LIMES Congress: Batumi Georgia

LIMES  – Congress on Roman frontier Studies, held every 3 years since 1949. In 2024 this was at Batumi State University Georgia

The opening ceremony was fun and welcomed everyone to the beautiful culture of Georgia

This week long event allows delegates to attend sessions, but also has two excursions across georgia. Batumi is a lively city on the edge of the blacksea, with an abundance of casino’s! Our accommodation was in the old town, with a great mix of shops, bars and culture.

Monday was my day of presenting.. first up was data from our ‘grassroots’ projects, looking at understanding Turf. We have used a combination of analytical techniques, such as total carbon, total nitrogen, pH, EC, pXRF and GCMS. To keep to the 15 minutes, we  only presented on the total carbon, showing that total carbon could possibly discriminate against different occupation periods, due to obtaining turf from different areas, canopy covered, grassland. Much more to be done but slowing building up a turf toolkit.. watch this space

Monday afternoon, I was co-chairing a session  with Dr Andrew Birley, Vindolanda Trust. The session was climate change on the roman frontiers, we had a packed room and a lively session. Dr Rebecca Jones from the National History Museum Scotland, gave a fascinating talk on Climate Vulnerability Index and a call for more sites to create and share data.

Elizabeth Greene presented on changes in leather artefacts degradation from 1970-2020’s  at Vindolanda. This was a project which developed from questions regarding degradation, shows clearly that through the use of analytical instrumentation, fundamental visual differences between leather excavated in the 70/80’s to the leather excavated in the 90-2020’s can be shown. Although, alot more work has to be undertaken, this is exciting and new area.

SEM image of leather

The last talk was the most recent environmental monitoring data from Magna Roman Fort, this is the first environmental monitoring system on Hadrians wall addressing the impact of climate change. Over the last 3 years we have been monitoring the chemical changes and impact of our changing seasons.. especially our very wet 2024 summer!

It was an absolute pleasure to co-chair and organise this impactful session, which I am sure will become a main theme for many conferences in the future

One last thing.. if you like bread and cheese.. batumi is the place to visit

and the public art works..

EAA Rome Sep 2024

The EAA is the great conference to experience a vast range of archaeological subjects over 3 days.. Rome is one of my favourite cities, but in august with high humidity.. often feels like your in a continuous steam room!

Sapienza University – EAA host

My pXRF talk was one of the very first talks on thursday, the talk was entitled ‘is laboratory preparation worth it? use of pXRF for field mapping, at Magna Roman Fort’. The talk emphasised the need for laboratory verification of results, but also presented out first work on soil mapping before and during excavation at the Roman site of Magna, on Hadrian’s wall.

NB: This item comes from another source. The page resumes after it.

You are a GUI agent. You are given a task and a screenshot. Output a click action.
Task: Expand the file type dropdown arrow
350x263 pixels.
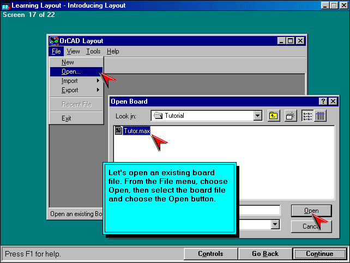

There was no rest on friday, I co-chaired a session ‘ Paris or Pardigm shift’, what a great series of talks, covering aspects of policy and case studies from USA, Ireland and the UK

With so many talks on saturday, I opted to stay in the goat/sheep session, Elizabeth Greene was presenting our recent work on species determination using ZooMS from the Vindolanda leather collection. Although, Elizabeth was still in canada we were hoping the zoom link would work!! we were wrong.. and I ended up giving an impromptu talk. The session was amazing, the use of ZooMS and different proteomic and genomic applications, from samples under different environmental conditions was fascinating, congratulations to the session organisers.